TUGAS: Ganti "kenalannya" dengan "temannya" pada bagian teks tentang sedekah dari "Bu Yayah mengangguk" sampai dengan "pada seorang kawannya.", lalu tuliskan kembali bagian itu.
══ TEKS HASIL EKSTRAKSI
Jumat, 27 November 2015

Memancing Rezeki dengan Sedekah

Memancing Rezeki dengan Sedekah

Bapak mau pergi haji, ya?” tanya Bu Yayah pada suaminya yang baru pulang dari biro haji milik salah seorang sahabatnya.
            “Iya, diajak Pak Khozin. Jadi pembimbing haji,” jawab suaminya. Bibir Bu Yayah maju beberapa senti. Kok bisa-bisanya sahabatnya itu tidak mengajaknya pula. Ia kan juga ingin naik haji lagi.
            “Ibu nggak bisa ikutan juga, Pak?” suaminya menoleh.
            “Hmm...” ia menggaruk-garuk kepalanya, “Bisa aja sih, asal ibu bisa mencari 10 orang yang mau naik haji di biro punya Hari. Nanti ibu bisa berangkat juga dengan gratis.”
            Bu Yayah mengangguk mengerti. Wah.... tantangan nih, pikirnya. Tanpa menunda lama, segera saja ia mulai menelpon kenalannya yang dianggap potensial.
            “Bu Harun? Katanya mau haji, ayo lewat biro sahabat saya,” bujuk bu Yayah pada seorang kawannya.
            Begitu pula dengan beberapa teman lainnya. Mungkin sudah rezekinya, dalam waktu singkat Bu Yayah mampu mengumpulkan sepuluh ibu-ibu untuk pergi haji. Sebagai imbalannya, Bu Yayah bisa berangkat haji bareng suaminya pada tahun 2002 itu.
════
══ DATA
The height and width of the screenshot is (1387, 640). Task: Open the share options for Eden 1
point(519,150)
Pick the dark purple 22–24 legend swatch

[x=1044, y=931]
════
JAWABAN LATIHAN:
Bu Yayah mengangguk mengerti. Wah.... tantangan nih, pikirnya. Tanpa menunda lama, segera saja ia mulai menelpon temannya yang dianggap potensial.
            “Bu Harun? Katanya mau haji, ayo lewat biro sahabat saya,” bujuk bu Yayah pada seorang kawannya.